### Fragmento seleccionado
*****

Miguel no se parte la camisa como Camarón porque ya la trae sin abrochar. Como buen gitano prescinde de prolegómenos y se nos sienta a la mesa cerveza en mano con la excusa de contarnos que le han robado el coche delante del portal de su casa. Dice que será porque nunca lo cierra. Para que fume porros la muchachada no, él lo deja abierto para que los conocidos del barrio siempre tengan un lugar donde pasar la noche en caso de necesidad.
Sin saber muy bien cómo, nos descubrimos escuchando que tiene cuatro hijos y seis nietos, y que lo que más ha querido en esta vida, la Luisa, lo perdió por putero y por mierda. Nos dice, contradiciendo a Miguel Bosé, que los hombres también lloran y por el gesto torcido de sus labios y ojos apretados tememos que en cualquier momento decida demostrárnoslo. Pasado el arrebato nos pregunta cuántos años le echamos y mentimos cautos situándolo cerca de la cuarentena. Sonríe satisfecho desvelando lo obvio, que pasa de los cincuenta. Entre piropos a la camarera, de quien dice sentirse muy orgulloso pues asegura conocerla desde que era una chiquilla, nos coge de la mano y se me abraza, ansioso de contacto humano, aunque sea el de un desconocido entre sorprendido e intranquilo. Nos dice que nos aprecia mucho y que tenemos cara de buenas personas. En mi fuero interno me digo que de pardillos, más bien. Tras la inevitable invitación a una ronda, oferta cuyo rechazo siempre resulta caro en palabras y que se termina aceptando con resginación, conscientes de que su promotor se aferra a ella con la cabezonería del que busca arañar unos minutos más de compañía; tras la invitación, digo, Miguel se arranca con Los Chichos y Camarón. Yo, ya no sé si por las cervezas o porque ya le he pillado el truco al asunto, le acompaño a las palmas y marcando el ritmo sobre la mesa. Más tarde que temprano conseguimos huir del bar, pagamos lo que nos hemos bebido y salimos a la noche que ya empieza a refrescar.

*****

### Entradas

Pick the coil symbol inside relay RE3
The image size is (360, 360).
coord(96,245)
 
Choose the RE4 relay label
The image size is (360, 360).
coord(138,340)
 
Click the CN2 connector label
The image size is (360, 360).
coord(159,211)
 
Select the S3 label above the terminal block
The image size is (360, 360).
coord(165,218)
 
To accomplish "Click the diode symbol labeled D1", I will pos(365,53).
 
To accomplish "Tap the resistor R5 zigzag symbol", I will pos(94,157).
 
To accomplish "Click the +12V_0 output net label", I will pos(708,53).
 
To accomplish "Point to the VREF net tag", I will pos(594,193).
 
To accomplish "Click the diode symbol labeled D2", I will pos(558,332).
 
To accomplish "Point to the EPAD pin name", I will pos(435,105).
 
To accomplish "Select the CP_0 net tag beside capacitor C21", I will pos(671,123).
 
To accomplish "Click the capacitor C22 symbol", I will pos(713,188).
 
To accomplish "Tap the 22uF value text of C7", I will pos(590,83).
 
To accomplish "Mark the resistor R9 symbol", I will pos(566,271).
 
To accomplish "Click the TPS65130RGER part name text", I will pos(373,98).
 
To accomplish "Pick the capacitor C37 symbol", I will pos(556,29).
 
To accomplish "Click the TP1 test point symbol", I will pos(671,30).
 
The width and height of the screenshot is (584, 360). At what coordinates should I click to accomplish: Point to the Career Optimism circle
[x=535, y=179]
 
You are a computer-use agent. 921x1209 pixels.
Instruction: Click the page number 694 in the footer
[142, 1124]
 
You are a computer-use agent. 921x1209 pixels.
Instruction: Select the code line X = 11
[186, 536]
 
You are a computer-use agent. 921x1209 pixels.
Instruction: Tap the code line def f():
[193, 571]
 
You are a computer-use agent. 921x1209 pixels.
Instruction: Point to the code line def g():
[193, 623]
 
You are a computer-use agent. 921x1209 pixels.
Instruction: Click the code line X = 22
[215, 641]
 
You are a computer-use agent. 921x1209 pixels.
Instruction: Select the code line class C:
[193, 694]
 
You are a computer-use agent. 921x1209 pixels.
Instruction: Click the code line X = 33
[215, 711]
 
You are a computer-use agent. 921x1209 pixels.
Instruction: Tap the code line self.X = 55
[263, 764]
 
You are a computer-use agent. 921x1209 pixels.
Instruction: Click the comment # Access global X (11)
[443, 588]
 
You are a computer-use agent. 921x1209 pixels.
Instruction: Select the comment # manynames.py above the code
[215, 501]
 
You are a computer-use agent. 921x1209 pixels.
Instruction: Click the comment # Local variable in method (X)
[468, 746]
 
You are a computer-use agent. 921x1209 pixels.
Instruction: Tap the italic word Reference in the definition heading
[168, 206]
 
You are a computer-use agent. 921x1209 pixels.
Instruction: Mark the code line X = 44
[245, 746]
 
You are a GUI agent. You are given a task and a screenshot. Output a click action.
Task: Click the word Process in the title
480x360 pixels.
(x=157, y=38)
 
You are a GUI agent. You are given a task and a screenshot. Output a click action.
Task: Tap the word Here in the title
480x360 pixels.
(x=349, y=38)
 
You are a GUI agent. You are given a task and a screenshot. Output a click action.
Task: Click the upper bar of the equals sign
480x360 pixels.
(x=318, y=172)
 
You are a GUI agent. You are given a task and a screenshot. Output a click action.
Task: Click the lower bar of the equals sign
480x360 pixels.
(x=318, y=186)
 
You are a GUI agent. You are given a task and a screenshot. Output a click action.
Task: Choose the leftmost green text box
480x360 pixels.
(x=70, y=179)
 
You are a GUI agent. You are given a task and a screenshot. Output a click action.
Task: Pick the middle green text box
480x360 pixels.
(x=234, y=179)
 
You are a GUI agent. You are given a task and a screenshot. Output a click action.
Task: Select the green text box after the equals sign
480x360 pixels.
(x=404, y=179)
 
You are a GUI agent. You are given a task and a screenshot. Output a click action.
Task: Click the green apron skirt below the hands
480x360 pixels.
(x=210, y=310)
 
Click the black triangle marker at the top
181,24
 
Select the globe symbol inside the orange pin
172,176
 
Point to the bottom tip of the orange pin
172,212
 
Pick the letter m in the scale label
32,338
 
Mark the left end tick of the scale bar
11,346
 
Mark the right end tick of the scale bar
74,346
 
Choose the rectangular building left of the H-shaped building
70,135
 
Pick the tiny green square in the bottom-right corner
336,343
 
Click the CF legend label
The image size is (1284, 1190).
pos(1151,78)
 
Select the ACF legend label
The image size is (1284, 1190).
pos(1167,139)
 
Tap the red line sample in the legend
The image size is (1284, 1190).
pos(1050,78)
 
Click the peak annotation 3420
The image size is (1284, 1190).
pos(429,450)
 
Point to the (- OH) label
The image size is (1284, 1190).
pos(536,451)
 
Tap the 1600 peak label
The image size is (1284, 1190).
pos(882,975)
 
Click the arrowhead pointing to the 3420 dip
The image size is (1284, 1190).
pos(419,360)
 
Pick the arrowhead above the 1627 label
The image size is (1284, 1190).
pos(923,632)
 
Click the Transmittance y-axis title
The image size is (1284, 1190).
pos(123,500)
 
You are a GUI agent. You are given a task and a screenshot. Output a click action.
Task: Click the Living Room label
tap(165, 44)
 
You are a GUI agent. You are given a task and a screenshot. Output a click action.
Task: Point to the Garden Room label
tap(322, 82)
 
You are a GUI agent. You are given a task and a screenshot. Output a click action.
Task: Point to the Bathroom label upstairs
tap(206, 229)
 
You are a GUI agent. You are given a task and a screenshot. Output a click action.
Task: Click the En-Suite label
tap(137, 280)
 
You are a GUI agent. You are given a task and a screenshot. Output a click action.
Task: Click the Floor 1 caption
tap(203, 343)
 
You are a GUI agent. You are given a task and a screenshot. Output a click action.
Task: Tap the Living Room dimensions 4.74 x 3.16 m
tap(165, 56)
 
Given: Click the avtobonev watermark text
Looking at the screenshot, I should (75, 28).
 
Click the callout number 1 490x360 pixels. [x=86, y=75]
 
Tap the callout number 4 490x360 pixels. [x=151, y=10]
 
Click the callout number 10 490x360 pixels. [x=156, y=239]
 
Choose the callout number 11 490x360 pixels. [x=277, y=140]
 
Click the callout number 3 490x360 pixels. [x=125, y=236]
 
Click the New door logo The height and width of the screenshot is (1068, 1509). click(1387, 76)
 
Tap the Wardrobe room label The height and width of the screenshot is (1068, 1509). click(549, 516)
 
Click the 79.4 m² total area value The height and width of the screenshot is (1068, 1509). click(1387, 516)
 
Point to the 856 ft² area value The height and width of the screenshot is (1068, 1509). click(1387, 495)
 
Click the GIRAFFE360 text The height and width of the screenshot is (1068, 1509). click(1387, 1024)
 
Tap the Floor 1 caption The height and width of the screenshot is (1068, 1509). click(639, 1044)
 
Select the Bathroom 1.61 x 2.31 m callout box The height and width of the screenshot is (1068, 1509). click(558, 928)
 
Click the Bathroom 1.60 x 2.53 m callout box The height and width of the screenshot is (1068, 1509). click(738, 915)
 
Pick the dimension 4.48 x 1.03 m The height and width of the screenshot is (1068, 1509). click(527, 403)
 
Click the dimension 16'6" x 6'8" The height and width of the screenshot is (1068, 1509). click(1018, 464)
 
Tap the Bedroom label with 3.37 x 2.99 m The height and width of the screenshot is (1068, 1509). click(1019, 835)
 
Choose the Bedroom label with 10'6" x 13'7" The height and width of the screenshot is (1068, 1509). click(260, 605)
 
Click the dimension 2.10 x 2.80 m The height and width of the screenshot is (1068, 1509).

*****

### Tus tareas
• 1. Sustituye "coche" por "automóvil" al transcribir el fragmento, comenzando por "Miguel no se" y siguiendo hasta "caso de necesidad.".
• 2. Contesta estas preguntas a partir del fragmento:
(a) ¿Cuántos hijos y nietos tiene Miguel?
(b) ¿Con qué fin deja Miguel el coche abierto?
(c) ¿Qué edad le atribuyen a Miguel cuando les pregunta cuántos años le echan?
• 3. Enumera todos los nombres propios de personas o grupos que aparecen en el fragmento, salvo el de Miguel, el hombre que se sienta a la mesa.
Las entradas provienen de una fuente distinta.

### Resultados finales
• 1.
Miguel no se parte la camisa como Camarón porque ya la trae sin abrochar. Como buen gitano prescinde de prolegómenos y se nos sienta a la mesa cerveza en mano con la excusa de contarnos que le han robado el automóvil delante del portal de su casa. Dice que será porque nunca lo cierra. Para que fume porros la muchachada no, él lo deja abierto para que los conocidos del barrio siempre tengan un lugar donde pasar la noche en caso de necesidad.

• 2.
(a) Cuatro hijos y seis nietos.
(b) Para que los conocidos del barrio siempre tengan un lugar donde pasar la noche en caso de necesidad.
(c) Lo sitúan cerca de la cuarentena.

• 3. Camarón, la Luisa, Miguel Bosé, Los Chichos